This bill — known as the SCRUB Act — would establish a bipartisan commission to retroactively review existing major federal regulations that have been around for at least 15 years and determine which are no longer necessary or useful, or are disproportionately costly. Its goal would be to reduce the cost of a regulation by 15 percent with a minimal reduction in its effectiveness. It would seek out  with a minimal reduction in the overall effectiveness of the regulation, impose high costs on small businesses, or could be strengthened while reducing their economic cost. Congress would be required to consider legislation repealing regulations it identifies before an agency repeals the rule in question, and the agency would be banned from reissuing new rules that are similar or result in the same negative effect without congressional approval.

The commission would consider whether the following criteria are met in deciding to eliminate regulations:

  • If the original purpose of the rule was achieved.

  • The implementation, compliance, administration, enforcement, imposition of unfunded mandates (which require state or local gov’ts to perform actions with no money provided to pay for it), or other costs aren’t justified by a cost-benefit analysis.

  • The rules have become unnecessary or obsolete.

  • The rules are ineffective at achieving their purpose.

  • The rules overlap, duplicate, or conflict with other federal, state or local rules.

  • The rules have excessive compliance costs, impose unfunded mandates, or are excessively burdensome compared to alternatives.

  • The rules inhibit innovation or harm competition.

  • The rules limit or prevent an agency from applying new or emerging technologies to improve the efficiency and effectiveness of government.

  • The rules harm wage growth, including that of minimum wage and part-time workers.

The commission would terminate on the later of five years and 180 days after this bill’s enactment or five years after the date on which all commission members begin their terms. It would operate a website to provide information to the public in a standard format, and receive and publish public comments at no cost.

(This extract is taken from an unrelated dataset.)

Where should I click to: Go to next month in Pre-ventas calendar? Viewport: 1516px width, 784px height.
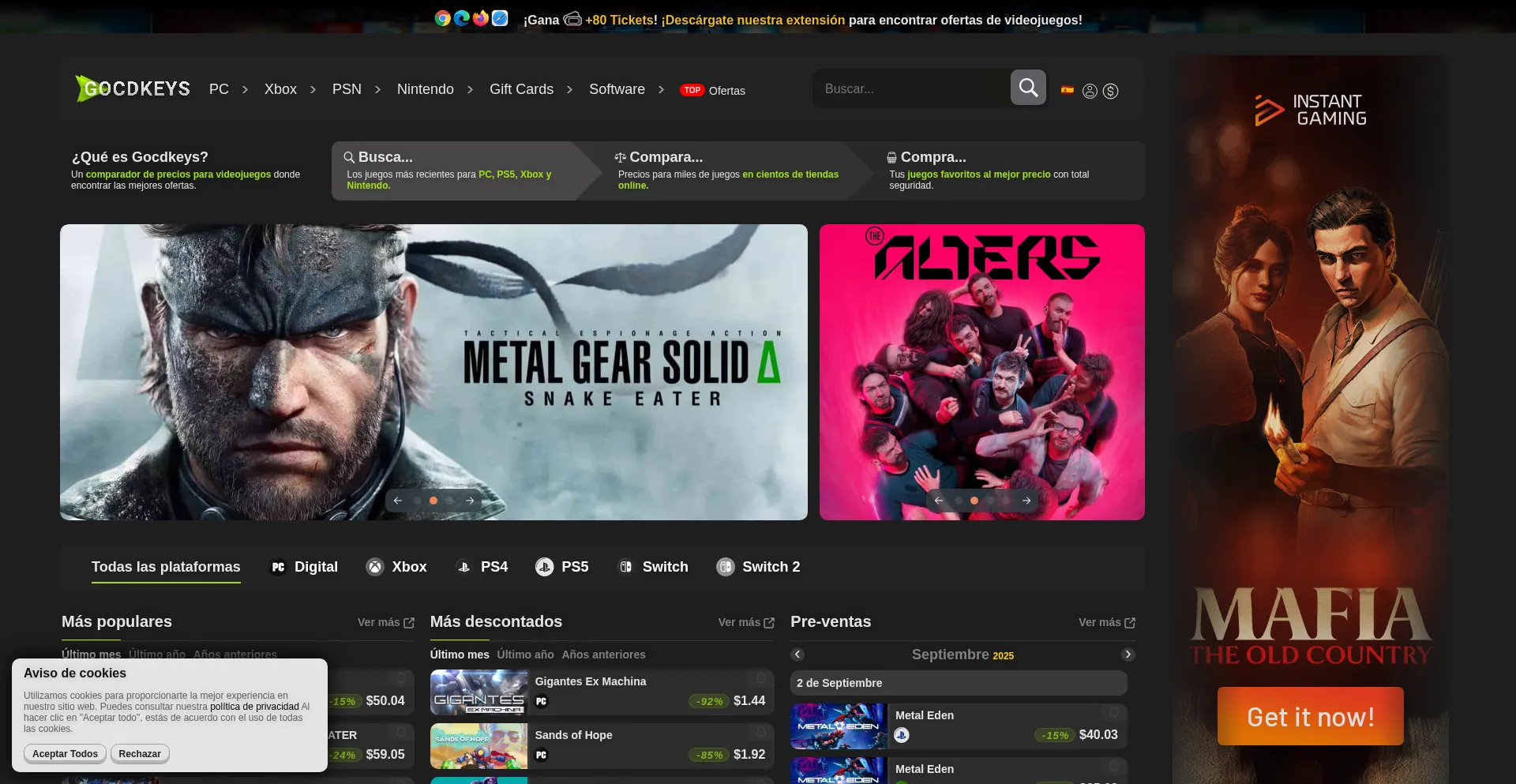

Federal agencies would be required to repeal rules the commission identifies as recommended for repeal in order to offset the cost of new regulations it proposes. Agencies would be exempt from this requirement when it has implemented the repeal of all rules the commission recommended repealing. Additionally, agencies would have to include a plan for the review of a new rule within 10 years of it taking effect when the new rule is issued.

A major rule or regulation would be defined as one that the Office of Information and Regulatory Affairs finds is likely to impose:

  • An annual economic cost of $100 million or more;

  • Increase prices or costs for consumers, individual industries, federal, state, or local governments, or geographic regions;

  • Significant adverse effects on competition, employment, investment, productivity, innovation, or the ability of U.S.-based businesses to compete with foreign-based enterprises;

  • Significant impacts on multiple sectors of the economy.

Members of the commission would be nominated by the top two lawmakers of each party in Congress, and the president would appoint nine total members to the commission. Candidates would have experience with the regulatory process.

In case you were wondering, the SCRUB Act is short for the “Searching for and Cutting Regulations are Unnecessarily Burdensome Act.”

Impact

Federal agencies; members of the commission; congressional leadership; and the president.

Cost of House Bill H.R. 998

$30.00 Million
The CBO estimates that enacting this bill would cost $30 million over the 2018-2022 period for the operation of the commission, and could lead to other spending or generate revenue depending on actions taken by the commission.

More Information

In-Depth: When he introduced this bill’s predecessor in the 114th Congress, sponsoring Rep. Jason Smith (R-MO) wanted to curtail “Washington’s excessive meddling” with the economy in the form of “costly, burdensome regulations.” He added that:

“My mission with the SCRUB Act is to require a full evaluation of all 175,000-plus pages of the Federal Register and identify outdated and ineffective regulations for removal. This streamlining will lessen regulatory burdens on small businesses and give them the freedom to innovate and grow.”

Rep. Elijah Cummings (D-MD) filed a statement opposing this legislation in the committee’s report, which read:

“Through the creation of an unelected Commission, this bill would duplicate work agencies are already doing to review and repeal regulations -- at a cost to taxpayers of $30 million -- and it would prioritize corporate profits over the health and safety of the American public.”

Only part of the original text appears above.